▸ **VOTRE TÂCHE**: Recopiez le passage du texte sur les biotechnologies génétiques qui commence aux mots « BIOTECHNOLOGIES GÉNÉTIQUES : MENACES » et s'arrête après « firmes de biotechnologies. », en remplaçant « firmes » par « entreprises ».

▸ **TEXTE PRÉSENTÉ**:
***
BIOTECHNOLOGIES GÉNÉTIQUES : MENACES IMMINENTES SUR LA BIODIVERSITÉ
Trente ans après l’arrivée des organismes génétiquement modifiés (OGM) en agriculture, de nouvelles biotechnologies génétiques sont aujourd’hui développées par les firmes de l’agrochimie pour remplacer les pesticides chimiques dans les champs.
Soumises aujourd’hui en Europe au strict cadre réglementaire de 2001 pour les OGM1, ces nouvelles biotechnologies génétiques se sont rapidement développées dans la foulée de la création, en 2013, des « ciseaux biomoléculaires » CRISPR-Cas92, qui permettent d’ajouter ou de supprimer des gènes dans l’ADN. Peu onéreux et simple d’utilisation, cet outil a ouvert le champs des possibles, où se sont engouffrées les firmes de biotechnologies.
***
▸ **DONNÉES AFFICHÉES**:
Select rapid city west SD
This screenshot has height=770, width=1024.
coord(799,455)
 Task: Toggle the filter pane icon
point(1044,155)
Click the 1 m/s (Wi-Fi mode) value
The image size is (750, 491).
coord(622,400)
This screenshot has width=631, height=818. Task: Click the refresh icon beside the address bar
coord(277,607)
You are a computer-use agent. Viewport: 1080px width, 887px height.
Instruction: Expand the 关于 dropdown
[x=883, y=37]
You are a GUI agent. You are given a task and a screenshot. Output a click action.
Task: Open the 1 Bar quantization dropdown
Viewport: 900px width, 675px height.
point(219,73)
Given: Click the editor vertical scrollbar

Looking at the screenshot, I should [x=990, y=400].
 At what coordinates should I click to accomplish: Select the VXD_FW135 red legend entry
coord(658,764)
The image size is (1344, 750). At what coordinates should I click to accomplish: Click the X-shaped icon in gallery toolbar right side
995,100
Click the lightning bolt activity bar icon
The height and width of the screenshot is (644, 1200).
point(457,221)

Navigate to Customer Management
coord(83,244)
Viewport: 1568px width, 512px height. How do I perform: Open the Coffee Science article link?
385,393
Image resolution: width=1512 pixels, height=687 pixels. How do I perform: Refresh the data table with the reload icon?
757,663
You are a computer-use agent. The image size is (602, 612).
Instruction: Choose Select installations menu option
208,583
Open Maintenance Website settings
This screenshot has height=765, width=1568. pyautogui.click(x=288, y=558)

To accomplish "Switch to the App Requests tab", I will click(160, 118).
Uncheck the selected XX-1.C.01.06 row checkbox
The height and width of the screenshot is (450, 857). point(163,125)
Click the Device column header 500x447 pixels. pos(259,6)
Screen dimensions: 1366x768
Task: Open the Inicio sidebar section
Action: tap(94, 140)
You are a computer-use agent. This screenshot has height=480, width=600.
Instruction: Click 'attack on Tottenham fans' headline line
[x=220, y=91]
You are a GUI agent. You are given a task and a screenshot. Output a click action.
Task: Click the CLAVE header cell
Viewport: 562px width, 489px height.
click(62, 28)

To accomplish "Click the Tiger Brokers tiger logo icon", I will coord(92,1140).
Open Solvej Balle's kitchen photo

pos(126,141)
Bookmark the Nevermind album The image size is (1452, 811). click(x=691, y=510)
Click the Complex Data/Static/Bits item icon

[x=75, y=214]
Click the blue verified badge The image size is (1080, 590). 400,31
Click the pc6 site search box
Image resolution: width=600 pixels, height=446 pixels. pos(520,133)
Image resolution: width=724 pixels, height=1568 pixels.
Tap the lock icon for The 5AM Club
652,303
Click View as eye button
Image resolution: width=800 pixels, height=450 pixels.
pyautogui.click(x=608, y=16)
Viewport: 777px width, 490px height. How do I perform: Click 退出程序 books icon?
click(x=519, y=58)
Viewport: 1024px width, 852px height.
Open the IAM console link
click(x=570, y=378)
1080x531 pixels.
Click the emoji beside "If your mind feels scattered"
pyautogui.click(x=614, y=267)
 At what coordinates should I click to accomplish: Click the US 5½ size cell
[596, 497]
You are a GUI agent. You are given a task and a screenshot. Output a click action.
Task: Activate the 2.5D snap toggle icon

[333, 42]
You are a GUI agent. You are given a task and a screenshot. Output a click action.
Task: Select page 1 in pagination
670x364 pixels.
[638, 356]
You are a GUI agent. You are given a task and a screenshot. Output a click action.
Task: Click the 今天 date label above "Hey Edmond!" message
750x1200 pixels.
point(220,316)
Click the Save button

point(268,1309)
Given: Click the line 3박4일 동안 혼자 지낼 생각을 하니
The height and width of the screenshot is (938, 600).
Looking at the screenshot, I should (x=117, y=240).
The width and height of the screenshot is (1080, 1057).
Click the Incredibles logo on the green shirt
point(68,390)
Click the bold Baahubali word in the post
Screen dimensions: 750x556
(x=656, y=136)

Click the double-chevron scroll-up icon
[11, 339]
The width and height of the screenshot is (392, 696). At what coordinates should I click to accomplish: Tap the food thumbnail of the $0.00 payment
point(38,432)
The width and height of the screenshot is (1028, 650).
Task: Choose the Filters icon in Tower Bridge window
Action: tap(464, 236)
***
▸ **RÉPONSE À L'EXERCICE**:
BIOTECHNOLOGIES GÉNÉTIQUES : MENACES IMMINENTES SUR LA BIODIVERSITÉ
Trente ans après l’arrivée des organismes génétiquement modifiés (OGM) en agriculture, de nouvelles biotechnologies génétiques sont aujourd’hui développées par les entreprises de l’agrochimie pour remplacer les pesticides chimiques dans les champs.
Soumises aujourd’hui en Europe au strict cadre réglementaire de 2001 pour les OGM1, ces nouvelles biotechnologies génétiques se sont rapidement développées dans la foulée de la création, en 2013, des « ciseaux biomoléculaires » CRISPR-Cas92, qui permettent d’ajouter ou de supprimer des gènes dans l’ADN. Peu onéreux et simple d’utilisation, cet outil a ouvert le champs des possibles, où se sont engouffrées les entreprises de biotechnologies.